Anyway the case - You trying to take on Joel for bling factor?
I am not sure why you need liquid cooling unless you are planning to overlock. I have almost never done this just because I have seen too many people have problems with it, but I might try it some day.

I would recommend you do some research on the power supply manufacturer. There are a LOT of crap ones out there. Google is your friend. :) Otherwise 700 watts should carry you for quite a while. I just hope you have enough power in your apartment circuits.

AMD dual core processors are definately good chips. Intel Core 2 Duo is the current king of dual core though as far as performance. Either one should work though.

Hard drives - the Seagate 7200.10 series drives (particularly the 750gb model) are the best bang for buck according to Maximum PC. I am not sure how the 320AS compares to the 7200.10 series (or if it even is a member of their family).
I bought a while ago a pair of Maxtor 300GB SATA disks because at the time they were the fastet things around. Seagate jumped Maxtor in this arena since then though.

As for the sound card - I would steer you to getting a motherboard with a good sound card built on it. Sure Soundblaster is going to be better than anything built on, but I honestly can't tell the difference.

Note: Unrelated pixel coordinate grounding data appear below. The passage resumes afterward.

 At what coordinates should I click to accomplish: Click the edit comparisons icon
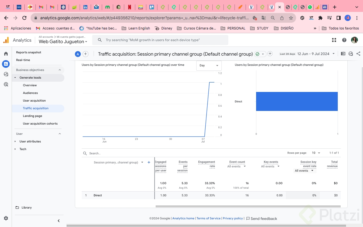click(x=343, y=54)
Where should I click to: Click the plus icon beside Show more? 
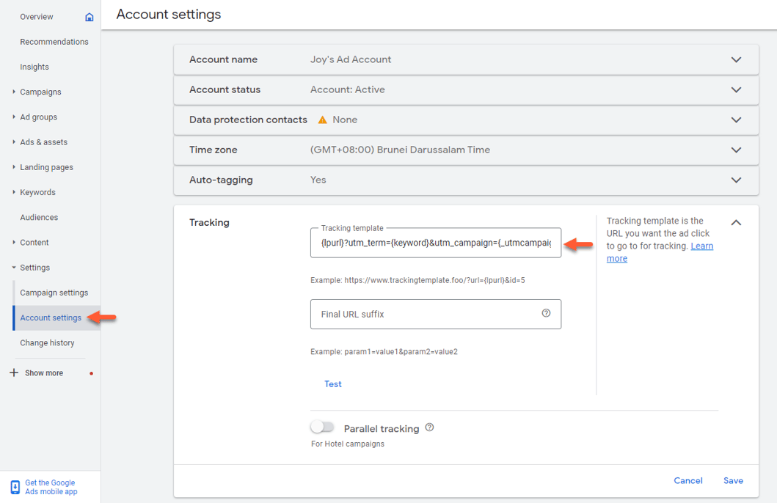(12, 372)
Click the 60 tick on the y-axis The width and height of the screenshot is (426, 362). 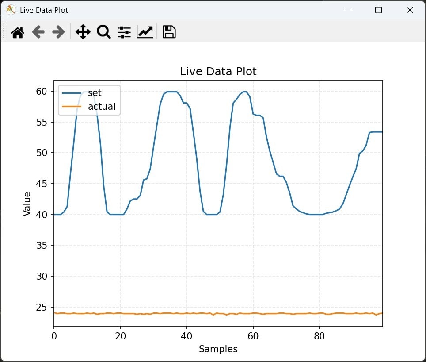pyautogui.click(x=41, y=91)
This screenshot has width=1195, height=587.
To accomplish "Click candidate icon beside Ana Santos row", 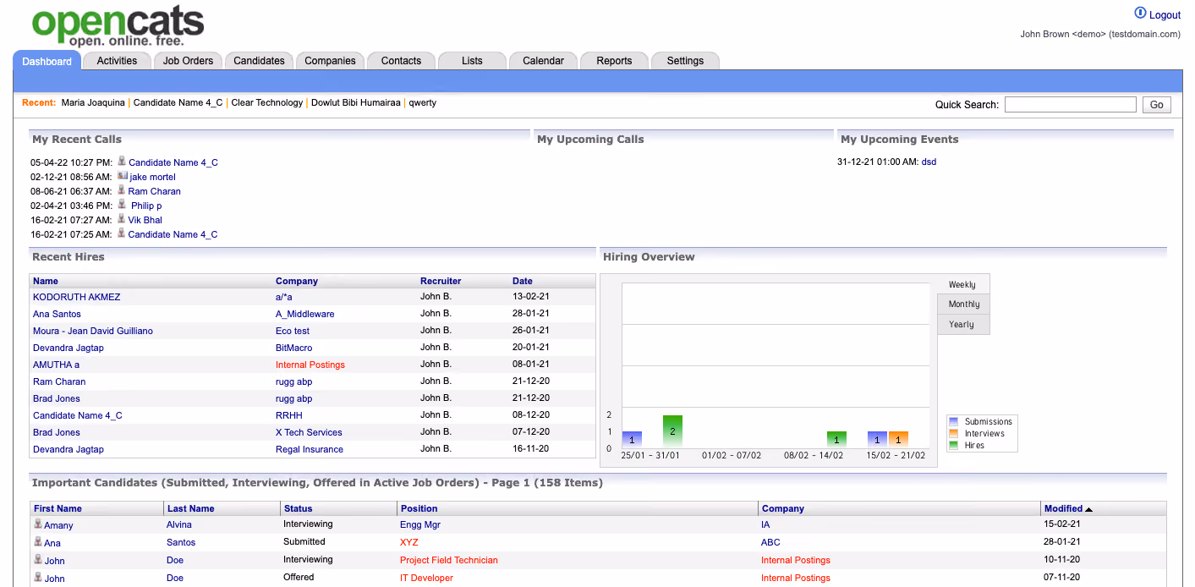I will coord(38,542).
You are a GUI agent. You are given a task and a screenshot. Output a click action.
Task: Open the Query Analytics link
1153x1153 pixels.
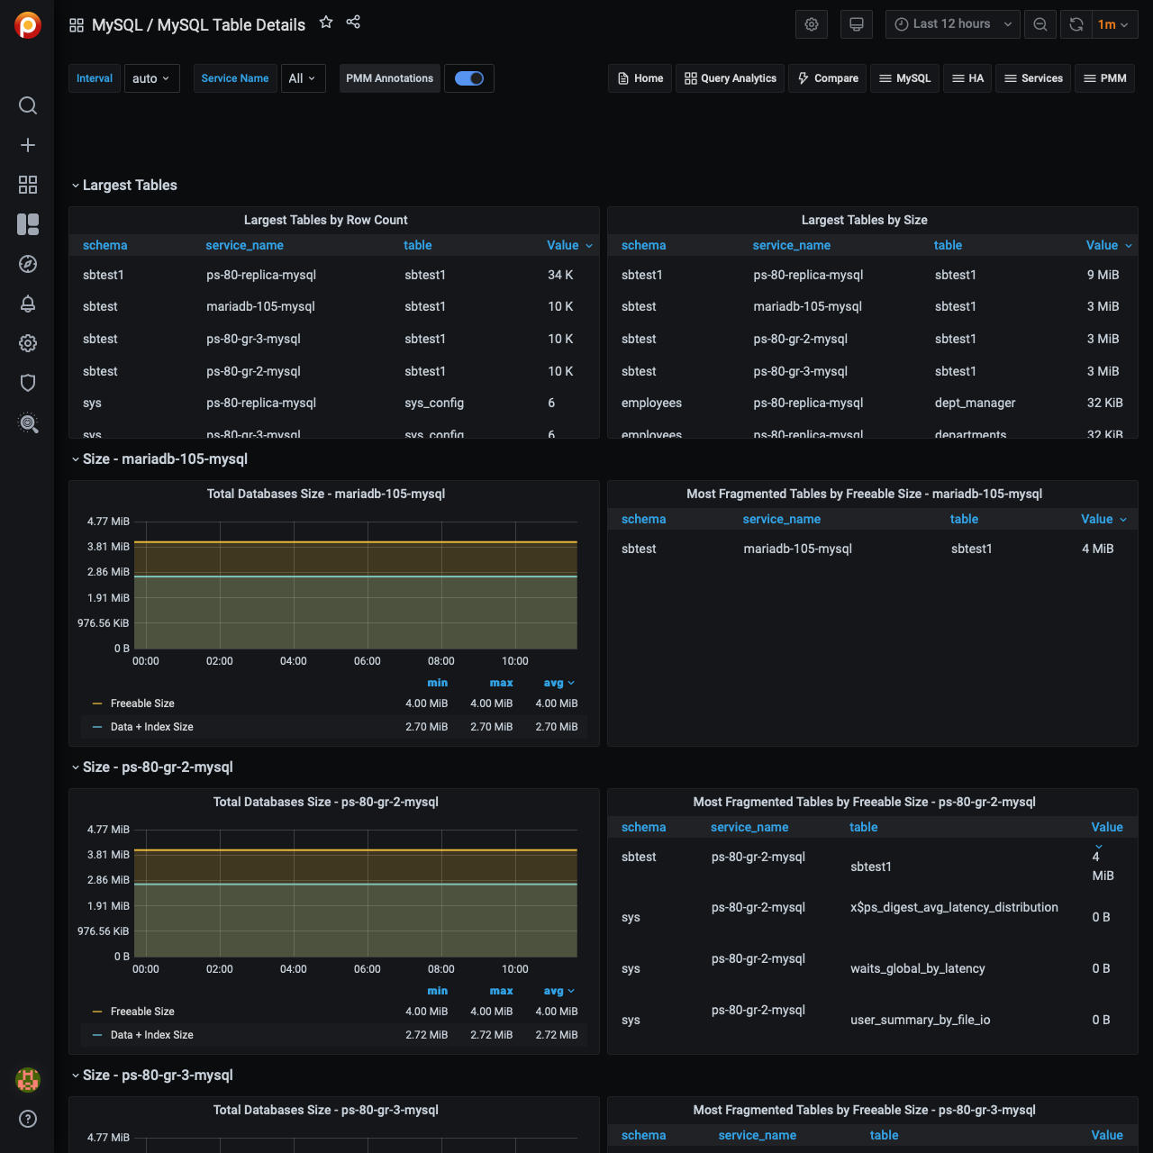[x=730, y=78]
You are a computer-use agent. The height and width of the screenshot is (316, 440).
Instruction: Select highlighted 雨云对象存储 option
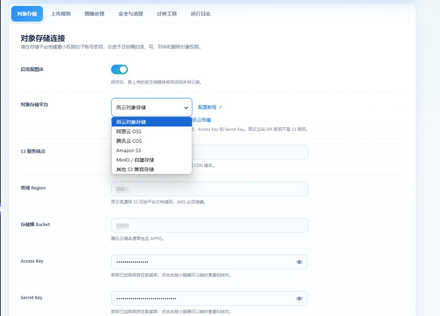click(x=152, y=122)

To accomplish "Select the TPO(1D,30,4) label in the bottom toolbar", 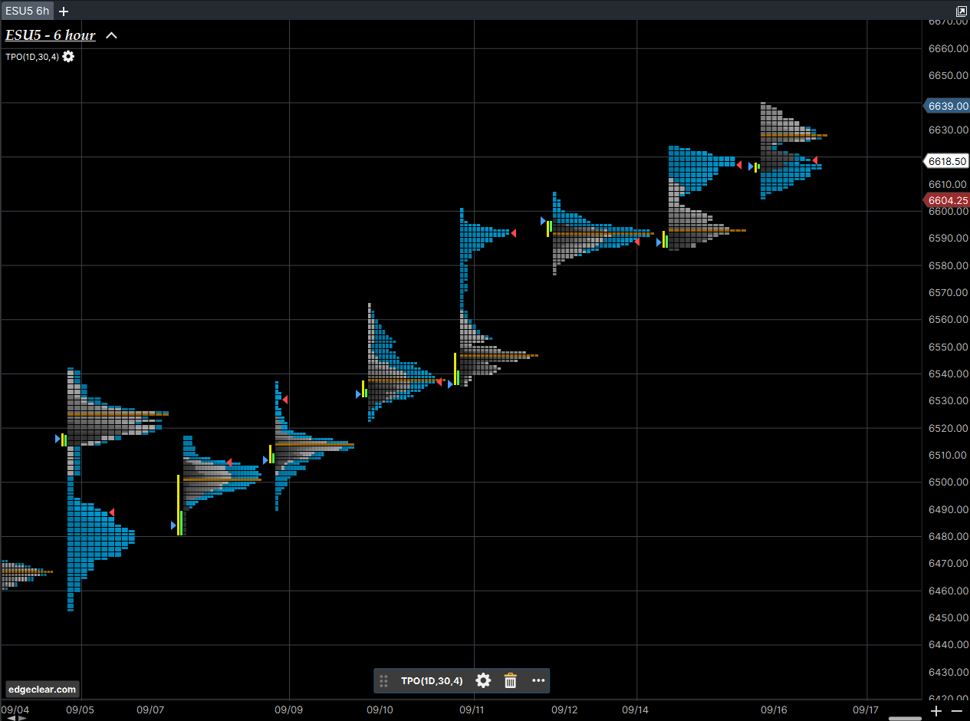I will tap(432, 680).
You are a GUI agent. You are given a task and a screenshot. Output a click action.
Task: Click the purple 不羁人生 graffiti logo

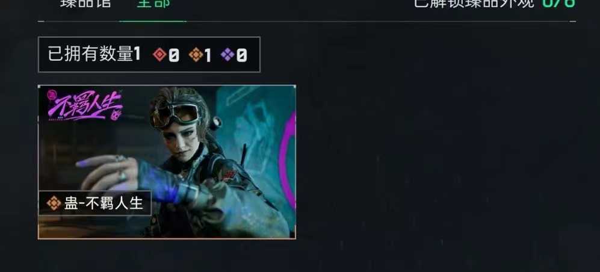click(x=85, y=105)
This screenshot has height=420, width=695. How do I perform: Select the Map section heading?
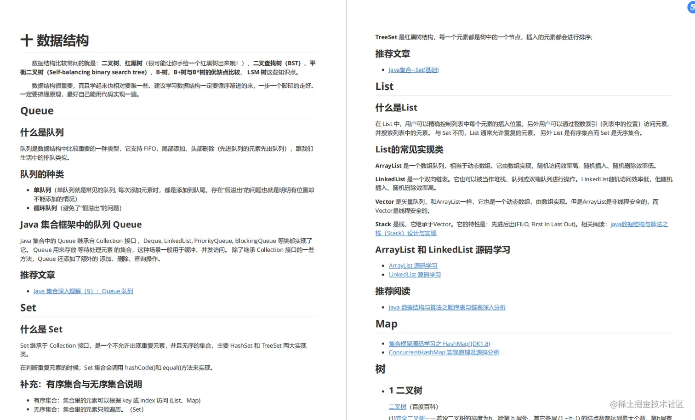[386, 324]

The current king for motherboards is the Asus Striker Extreme. It has just about everything. However it is stupid expensive and it is an Intel Core 2 Duo board.
If you want to stick with AMD processors, Maximum PC says the Gigabyte GA-M59SLI-S5 board is king.
As for brands of mother boards, I have always used Abit, but they ran into some problems a while ago. It looks like they are back on their feet though.
Asus is undoubtedly consistenty good quality. Gigabyte is usually up there as well.

Video cards - the goal here is to eventually get a Direct X 10 card, but only the brand new (and every expensive) NVidia boards have it and there are no real benchmarks. Maximum PC defers to the Sapphire Radeon X1900XT (ATI chip) as the best midrange card. I would look at the card you buy tomorrow as replaceable in 6-12 months once you go Vista.

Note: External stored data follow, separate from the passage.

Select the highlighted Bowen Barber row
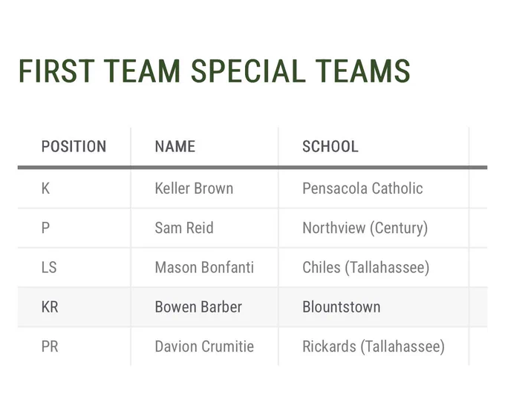505x414 pixels. (253, 307)
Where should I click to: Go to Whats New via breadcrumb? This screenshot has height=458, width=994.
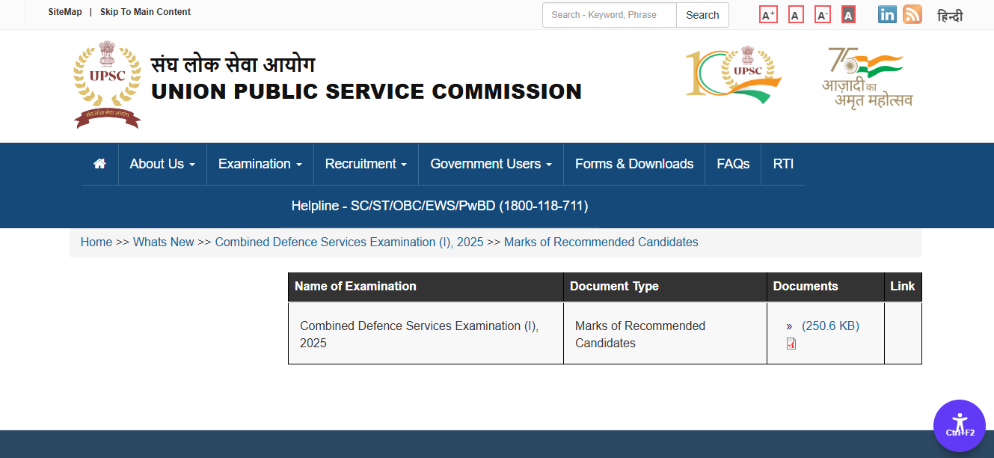tap(163, 242)
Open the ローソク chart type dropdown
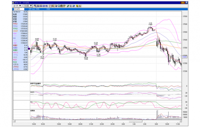The height and width of the screenshot is (127, 200). 17,6
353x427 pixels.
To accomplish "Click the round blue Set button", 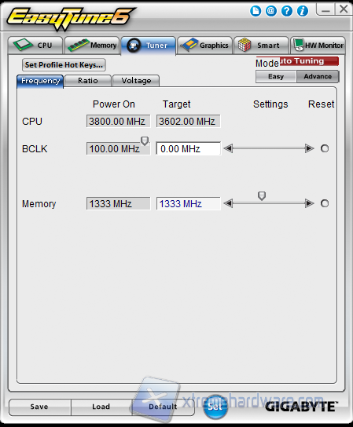I will click(215, 407).
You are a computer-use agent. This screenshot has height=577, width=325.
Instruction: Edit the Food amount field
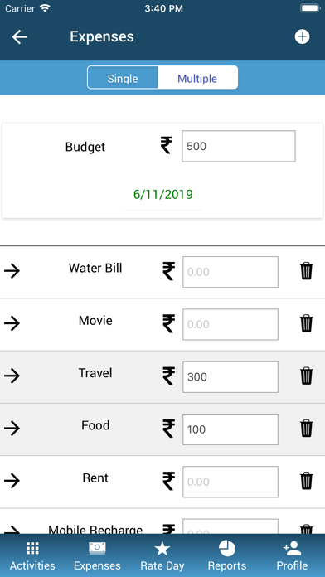pyautogui.click(x=230, y=429)
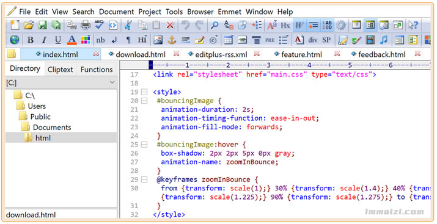437x224 pixels.
Task: Toggle auto indent toolbar button
Action: tap(313, 25)
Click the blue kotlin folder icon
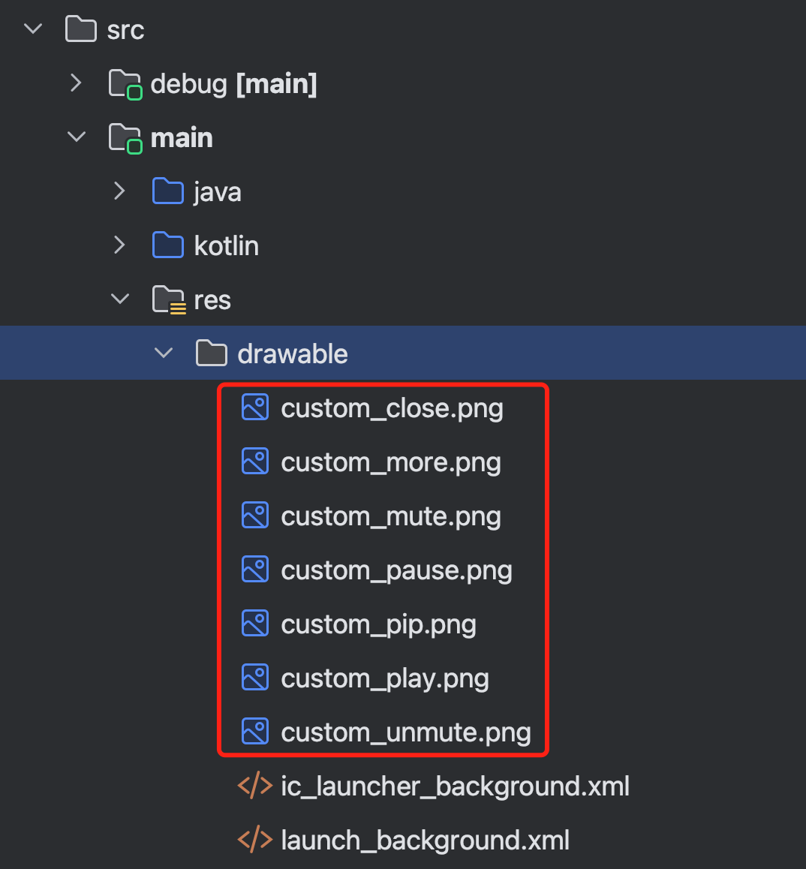Image resolution: width=806 pixels, height=869 pixels. tap(168, 246)
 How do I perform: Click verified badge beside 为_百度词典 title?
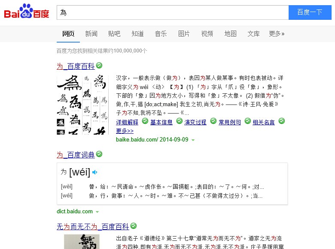tap(99, 154)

Stay away from Vista for now. Too much stuff breaking with it, and generally you want to see best recommendations on a new OS first.

If I were to go buy a new computer tomorrow, This is what I would do:
Processor: I would sit down and compare the AMD AM2 to the Intel Core 2 Duo processor and try to figure out which was the best bang for my buck.

Motherboard: I would then back up and find the best board for my processor which had every feature I wanted, but wasn't retardedly expensive like the new Asus board I mentioned above. The important thing to make sure is that the slots have maximum flexiblilty. You want 2 PCI x16 slots that don't step down to x8 when you run two video cards in SLI. You also want room to add another PCI card down the road even if you are in SLI (this becomes tricky/impossible for some boards. It's all about making sure you have future expandability.

Memory: I would probably get 2 - 1 gig sticks of RAM (you really want to install them in pairs) and make sure the board I was using could support 2 more GB. I would also make sure that I wasn't using the most extreme RAM, but that I wasn't using generic no-name crap unless the person I bought it from was willing to back it up. You want to buy the fastest bus RAM you can for your board.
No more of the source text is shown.